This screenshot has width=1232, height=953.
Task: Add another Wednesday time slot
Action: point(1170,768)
--
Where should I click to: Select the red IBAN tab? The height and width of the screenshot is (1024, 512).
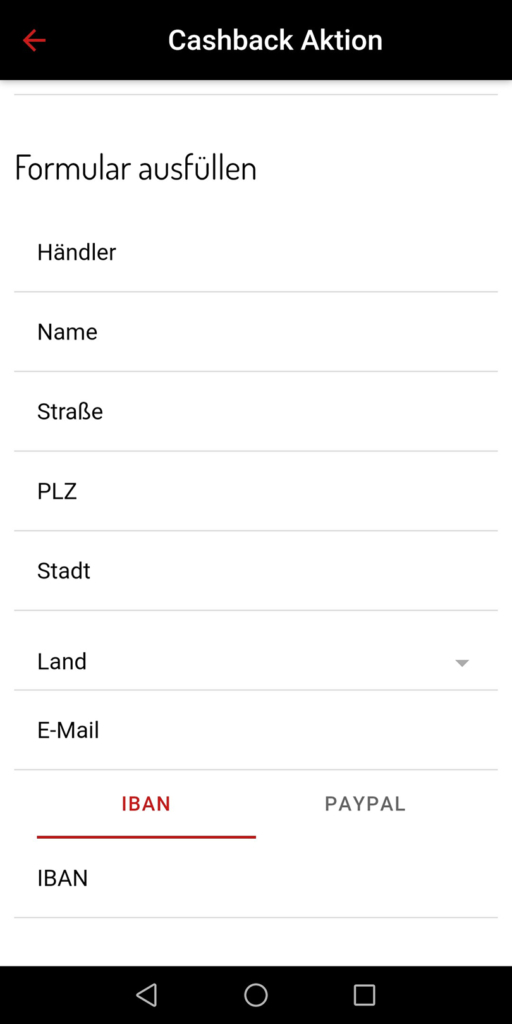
--
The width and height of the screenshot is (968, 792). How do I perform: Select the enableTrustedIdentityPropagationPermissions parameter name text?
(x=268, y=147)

§ **TASK TO CARRY OUT**: Copy out the entries starting with the line that contains "The width and" and going on through the line that contains "(x=268, y=147)", with both of those lines included.

§ **FULL OUTPUT**:
The width and height of the screenshot is (968, 792). How do I perform: Select the enableTrustedIdentityPropagationPermissions parameter name text?
(x=268, y=147)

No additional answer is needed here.